What others are saying!
Here’s some thoughts from those who have already been living in this situation:
“I liked not having so many time pressures. It actually made me more efficient with my schoolwork and I got heaps done.”
“All my schoolwork was done by midday and I had time to relax and do things I enjoy.”
“It was like an extended weekend. Some of my family were home too so we had a bit of time together.”
“My dad had to have time off work too, so I helped him with some jobs around the house. Sometimes it was boring but at least I was doing something.”
“I ran up and down my driveway and did weights in my bedroom.”
“I suppose I just accepted it and tried to make the best of it. Sometimes when I missed my friends, I had to remind myself that it’s not forever. So many people are far worse off.”
“Mum encouraged me to get some fresh air, so I walked the dog at times when nobody was around. I always felt much better after that.”
“Every day around 4pm I’d meet up with my friends online and play games. It was good to chat and know that I wasn’t alone.”
“I tried to wake at the same time each day and always got my schoolwork done first. I used my whiteboard to plan my schedule. I want to do well, and I didn’t want self-isolation to disadvantage me so I worked really hard.”
“On days that I just sat around doing nothing, I felt really low by the end of the day.” “Beware the Netflix trap!” “Stay active, it makes you feel so much better.”

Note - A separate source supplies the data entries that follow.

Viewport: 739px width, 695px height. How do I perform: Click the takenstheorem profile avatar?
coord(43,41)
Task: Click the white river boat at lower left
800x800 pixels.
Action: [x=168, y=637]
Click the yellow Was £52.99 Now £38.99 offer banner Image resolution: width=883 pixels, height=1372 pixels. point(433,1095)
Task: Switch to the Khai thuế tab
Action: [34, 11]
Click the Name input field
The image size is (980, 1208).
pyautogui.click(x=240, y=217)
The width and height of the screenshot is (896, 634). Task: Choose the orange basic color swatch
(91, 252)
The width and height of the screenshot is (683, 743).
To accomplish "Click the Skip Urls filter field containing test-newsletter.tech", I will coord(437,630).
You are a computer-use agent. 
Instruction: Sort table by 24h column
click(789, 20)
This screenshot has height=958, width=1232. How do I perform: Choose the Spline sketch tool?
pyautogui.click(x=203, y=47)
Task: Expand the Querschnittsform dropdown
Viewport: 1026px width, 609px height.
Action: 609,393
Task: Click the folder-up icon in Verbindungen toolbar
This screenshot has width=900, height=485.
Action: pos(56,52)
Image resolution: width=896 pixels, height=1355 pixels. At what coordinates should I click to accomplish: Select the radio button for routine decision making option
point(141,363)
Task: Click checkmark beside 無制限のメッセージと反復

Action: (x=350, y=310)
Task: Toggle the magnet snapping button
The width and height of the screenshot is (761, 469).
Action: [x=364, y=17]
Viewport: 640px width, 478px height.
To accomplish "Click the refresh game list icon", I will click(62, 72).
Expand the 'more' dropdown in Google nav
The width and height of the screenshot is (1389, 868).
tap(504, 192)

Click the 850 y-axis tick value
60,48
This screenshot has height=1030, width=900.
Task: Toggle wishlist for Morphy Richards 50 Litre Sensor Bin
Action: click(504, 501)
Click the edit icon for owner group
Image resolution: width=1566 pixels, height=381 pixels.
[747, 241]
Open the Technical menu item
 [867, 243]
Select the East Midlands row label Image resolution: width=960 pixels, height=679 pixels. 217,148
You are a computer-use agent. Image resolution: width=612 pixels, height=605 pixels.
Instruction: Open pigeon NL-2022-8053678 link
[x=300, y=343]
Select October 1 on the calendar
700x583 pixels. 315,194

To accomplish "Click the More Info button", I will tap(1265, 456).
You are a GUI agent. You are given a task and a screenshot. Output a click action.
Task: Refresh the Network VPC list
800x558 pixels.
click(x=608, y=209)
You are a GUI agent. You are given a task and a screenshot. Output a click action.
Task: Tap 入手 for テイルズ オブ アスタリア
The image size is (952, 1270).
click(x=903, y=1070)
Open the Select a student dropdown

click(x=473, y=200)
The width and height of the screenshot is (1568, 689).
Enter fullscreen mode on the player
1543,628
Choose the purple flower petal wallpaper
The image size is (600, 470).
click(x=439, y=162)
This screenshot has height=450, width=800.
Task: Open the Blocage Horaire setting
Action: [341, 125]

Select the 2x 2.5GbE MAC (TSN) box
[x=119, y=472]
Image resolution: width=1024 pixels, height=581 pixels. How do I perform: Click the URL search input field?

“Have a daily routine and stick to it.”
“Stick to your normal sleep schedule.”
“After breakfast, I shower and put on comfy clothes (that aren’t pyjamas), then “leave for school”, walk around the block and then come home, having “arrived” to start my school day. Lunch outside for a full 30 minutes, no technology allowed. At the end of the school day another walk around the block, and I’ve arrived “home”. I’m also wearing my Fitbit all day and I’m not allowed to go to bed until I’ve hit 10,000 steps.”